O multimilionário Roman Abramovich, antigo dono do Chelsea e um dos oligarcas mais poderosos que sustentam o regime russo, aproveitou a lei para obter nacionalidade portuguesa, garantindo um passaporte da União Europeia numa altura em que várias figuras ligadas ao regime de Moscovo — incluindo o próprio Abramovich — estão a ser visadas por sanções do Ocidente em retaliação pela invasão russa da Ucrânia.

Nos últimos dias, vários documentos ligados ao processo de nacionalidade de Roman Abramovich foram divulgados na internet.

Um desses documentos é um certificado da Federação das Comunidades Judaicas da Rússia, assinado pelo presidente do organismo, o rabino Alexander Boroda. O documento certifica que Abramovich “é descendente de judeus sefarditas“, “preserva uma ligação sentimental a Portugal”, é “membro de uma comunidade sefardita”, “tem antepassados portugueses” e “é um judeu sefardita português”.

O documento assinado pelo rabino Alexander Boroda

“Esta certificação baseia-se no meu conhecimento de testemunhos de Roman Abramovich e numa entrevista pessoal que conduzi. Confirmo que Roman Abramovich preserva os rituais, estilo de vida, tradições e hábitos alimentares sefarditas“, lê-se no certificado assinado por Boroda.

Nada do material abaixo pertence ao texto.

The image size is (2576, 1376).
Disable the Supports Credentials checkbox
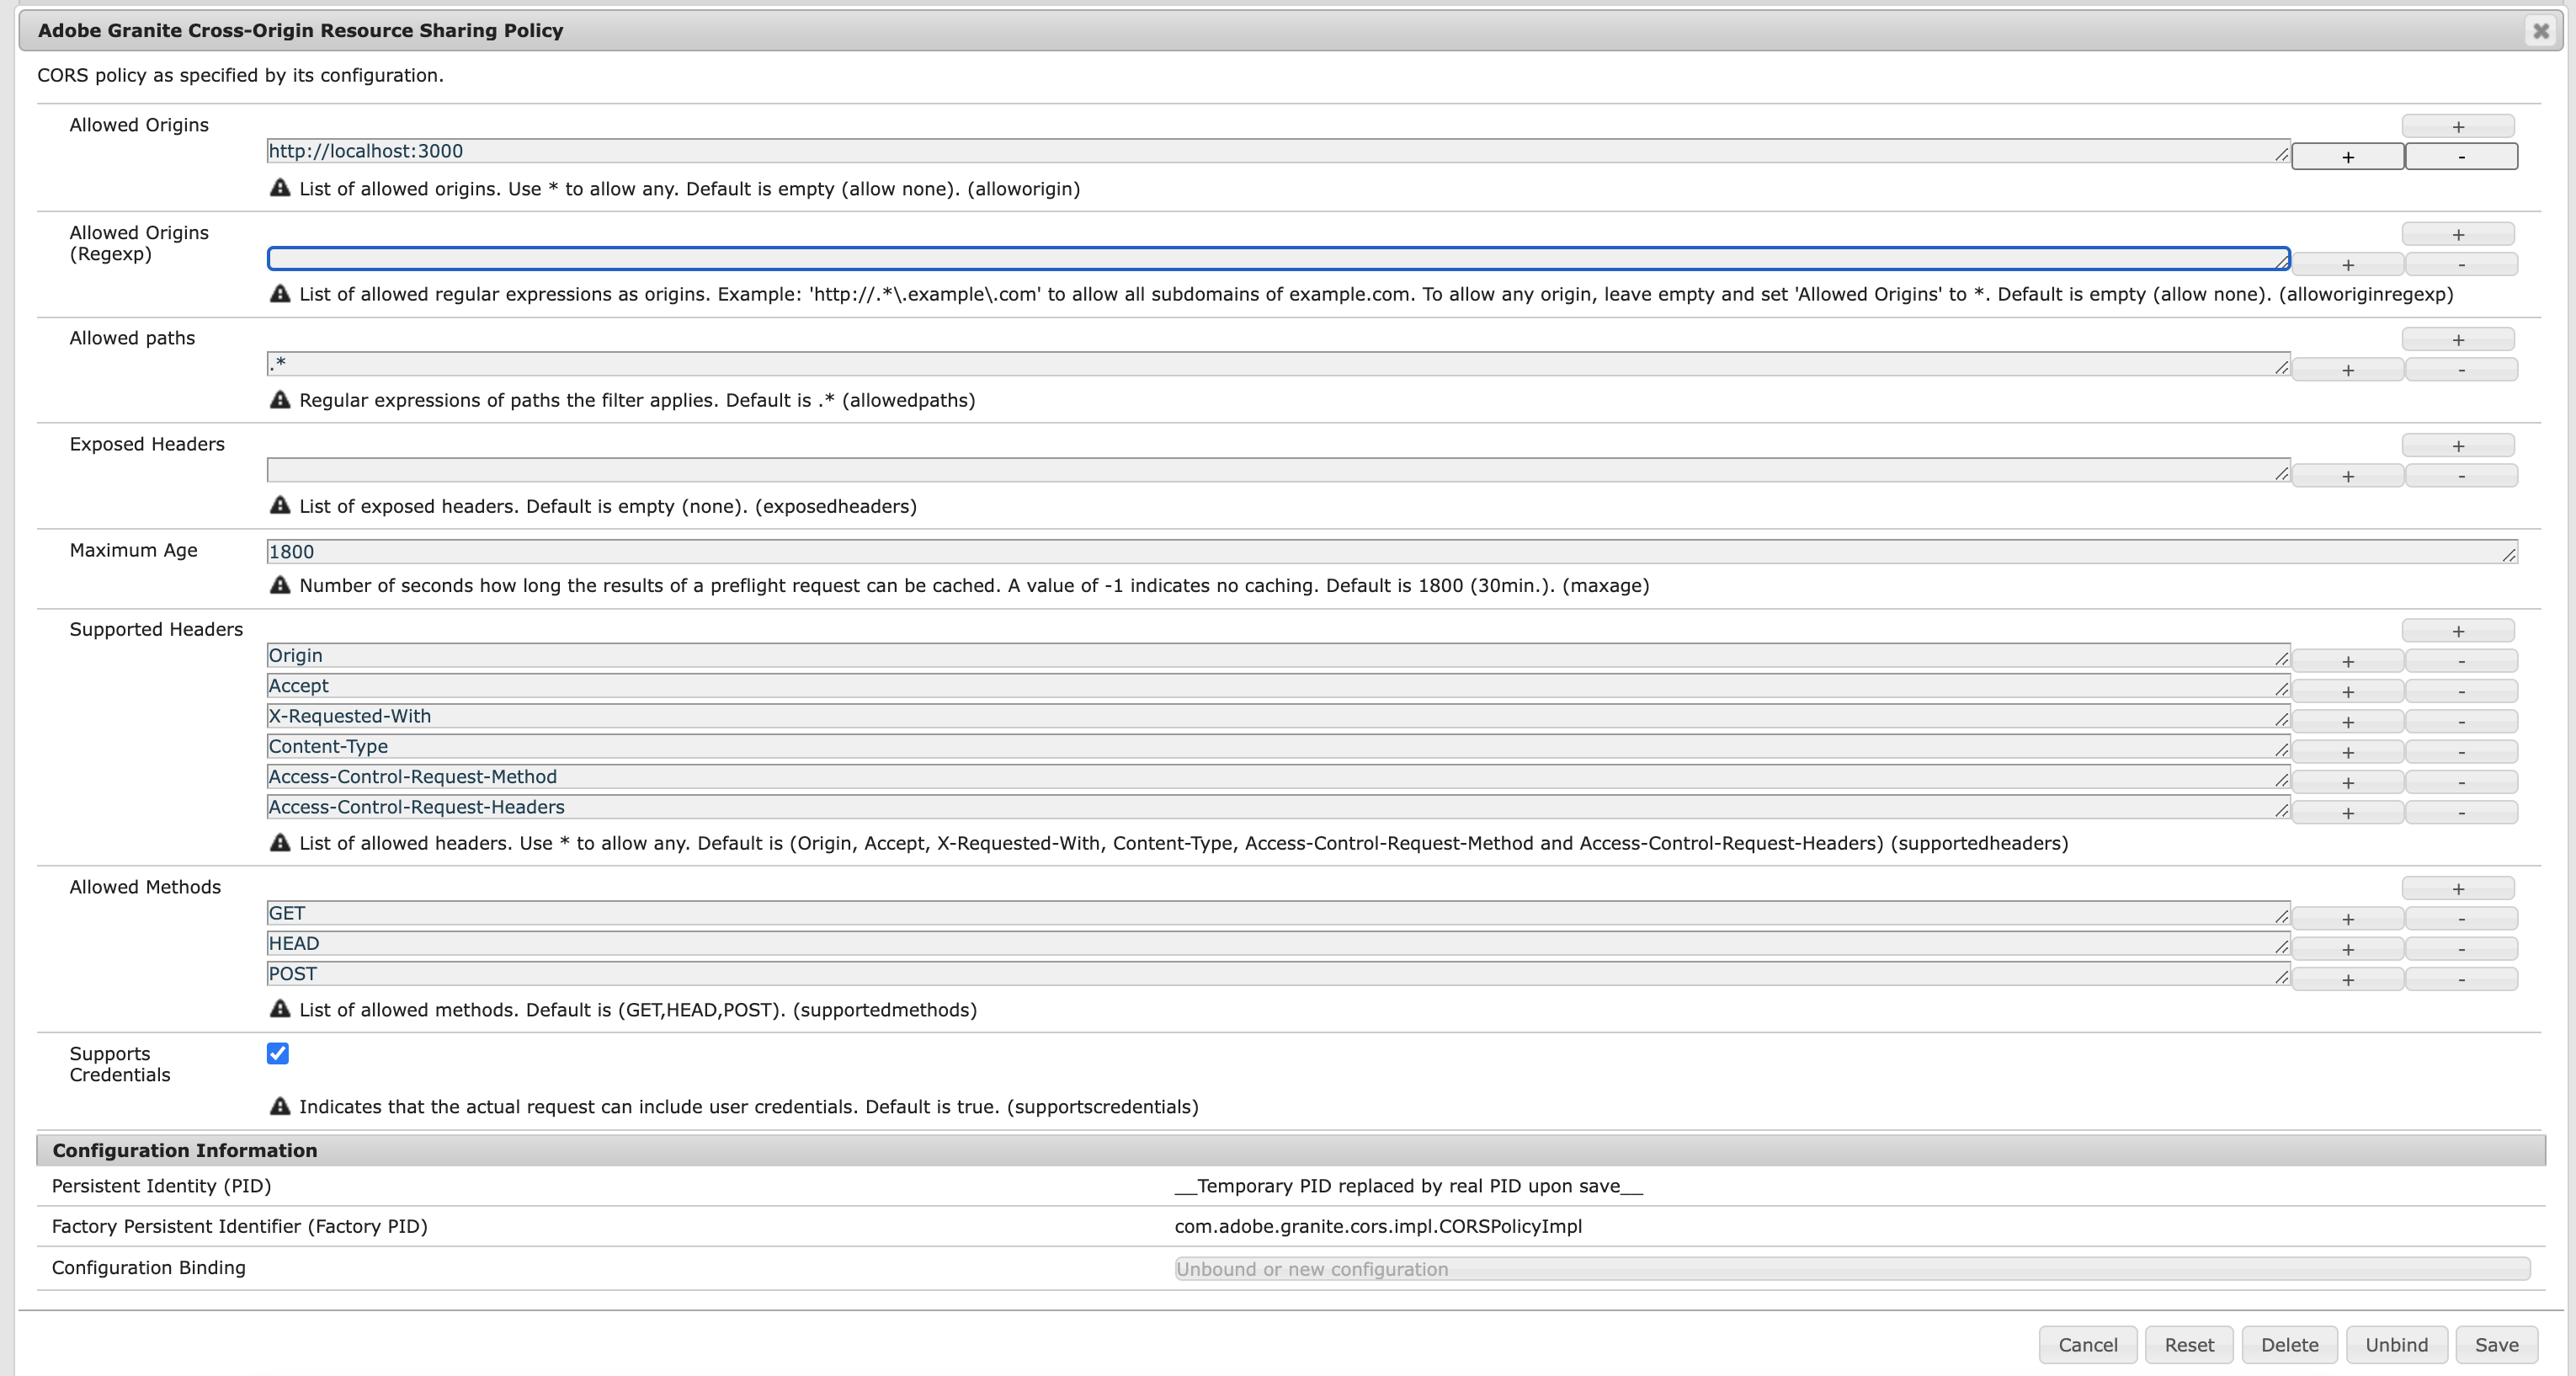[x=277, y=1053]
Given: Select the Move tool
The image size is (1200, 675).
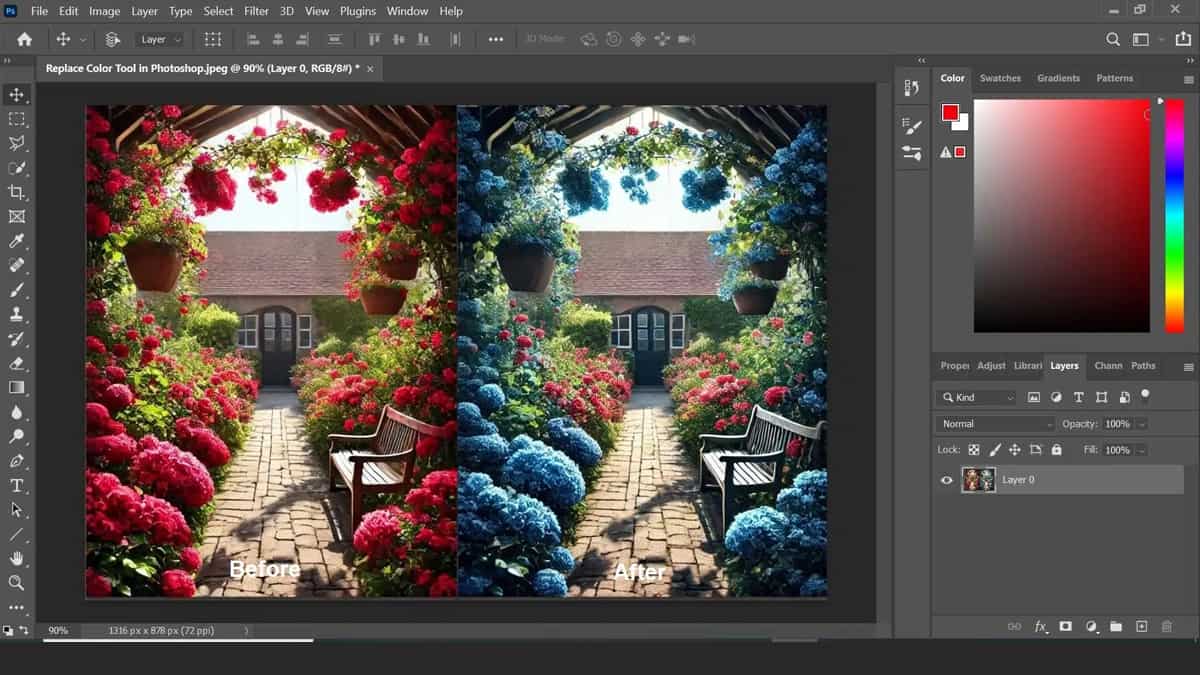Looking at the screenshot, I should (x=16, y=95).
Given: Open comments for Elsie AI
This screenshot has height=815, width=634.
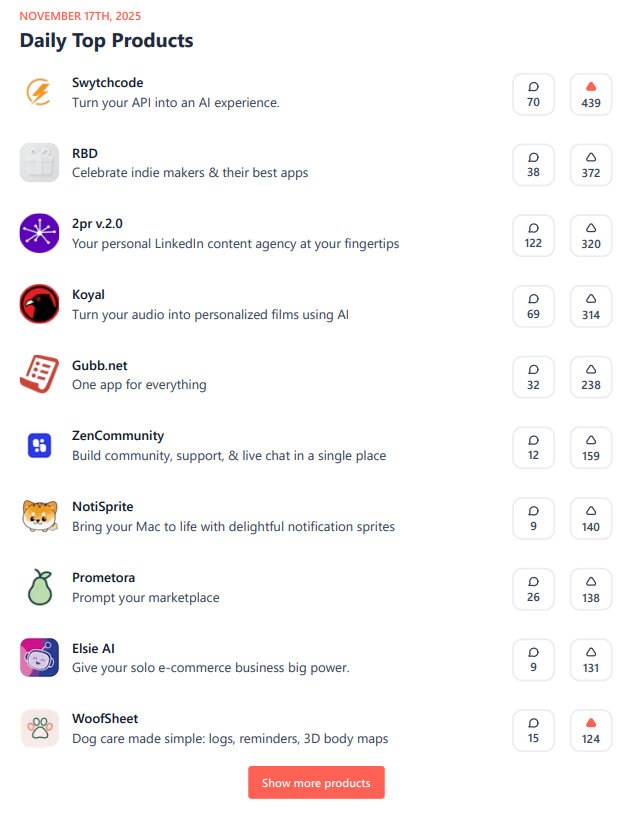Looking at the screenshot, I should (533, 659).
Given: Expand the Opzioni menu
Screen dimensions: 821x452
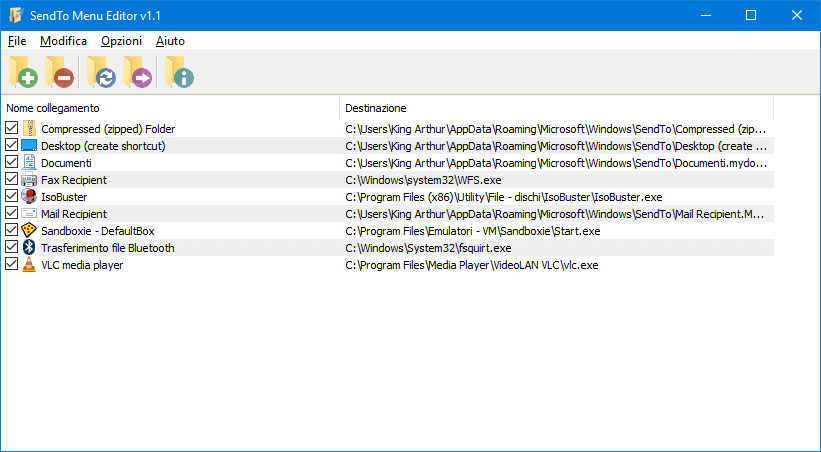Looking at the screenshot, I should [x=121, y=41].
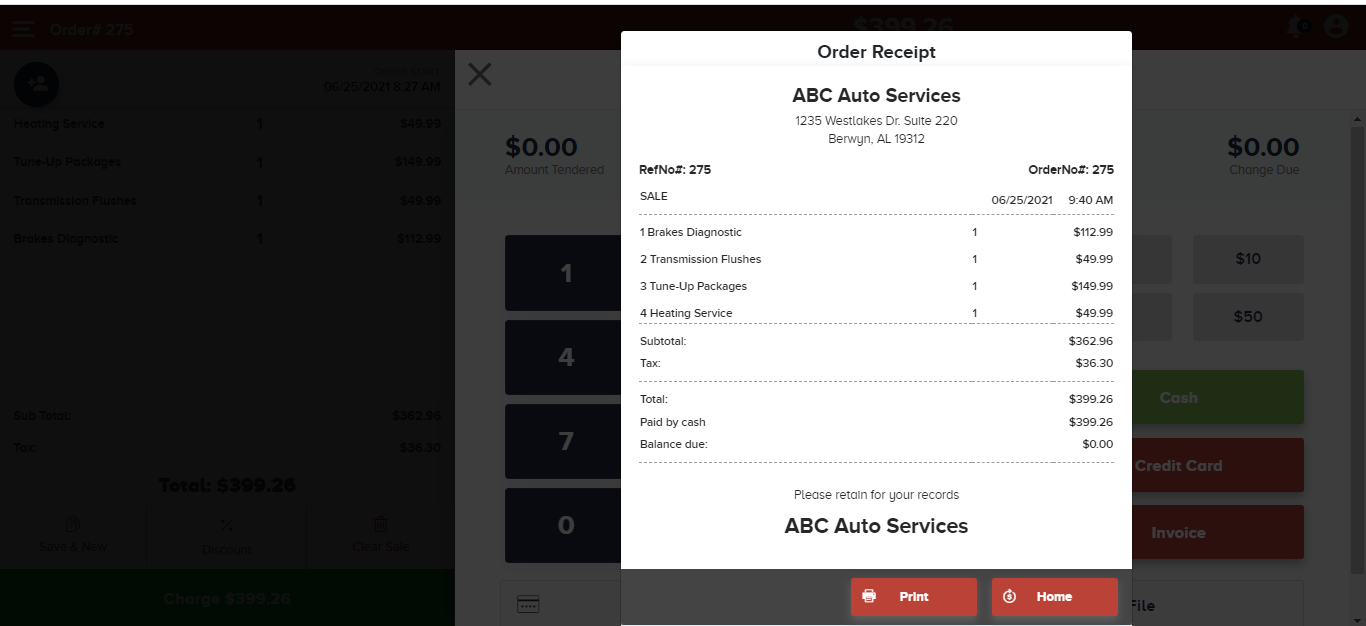Click the Charge $399.26 button
The width and height of the screenshot is (1366, 626).
click(x=227, y=599)
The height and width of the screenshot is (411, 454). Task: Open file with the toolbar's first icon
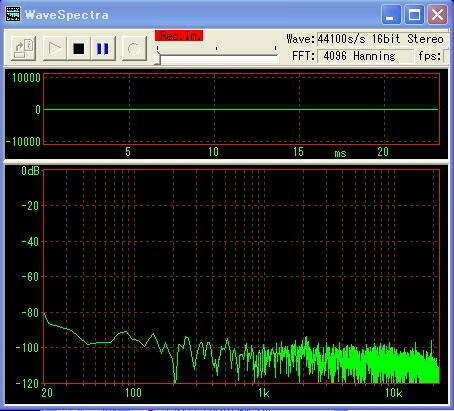[x=24, y=48]
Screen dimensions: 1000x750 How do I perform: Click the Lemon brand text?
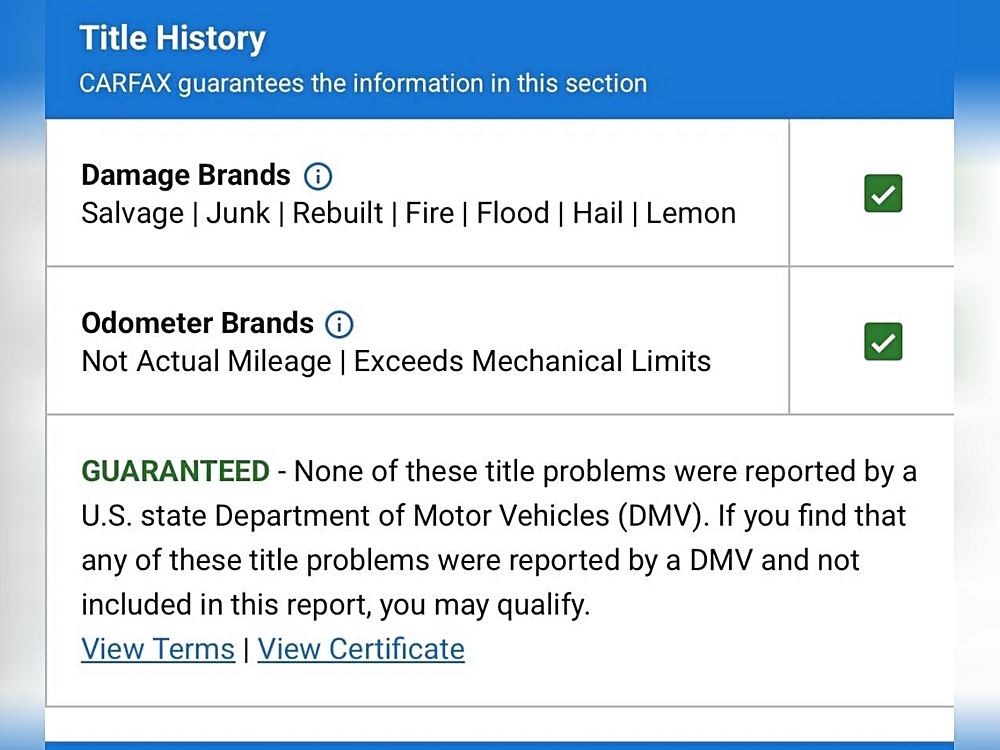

De acordo com o jornal Público, que recolhe várias informações tornadas públicas nos últimos anos, Abramovich e Boroda não são apenas amigos — o milionário russo é também um dos principais financiadores da Federação a que Boroda preside. O Público lembra um artigo publicado em 2018 pelo The Jerusalem Post sobre os contributos de Abramovich para a causa judaica, que lhe valeram uma condecoração por parte da Federação das Comunidades Judaicas da Rússia.

De acordo com Alexander Boroda, ao longo das últimas duas décadas Abramovich doou mais de 500 milhões de dólares (460 milhões de euros) a projetos e causas judaicas. “Com o 20.º aniversário que se aproxima, queremos reconhecer especialmente aqueles que têm sido vitais para o nosso trabalho e para a comunidade judaica. Muito do trabalho que fazemos só foi possível devido ao senhor Abramovich, e estamos profundamente agradecidos pelo seu apoio contínuo“, disse na altura Boroda ao jornal israelita.”Temos mais de 160 comunidades em toda a Rússia e o Roman apoia-as todas.”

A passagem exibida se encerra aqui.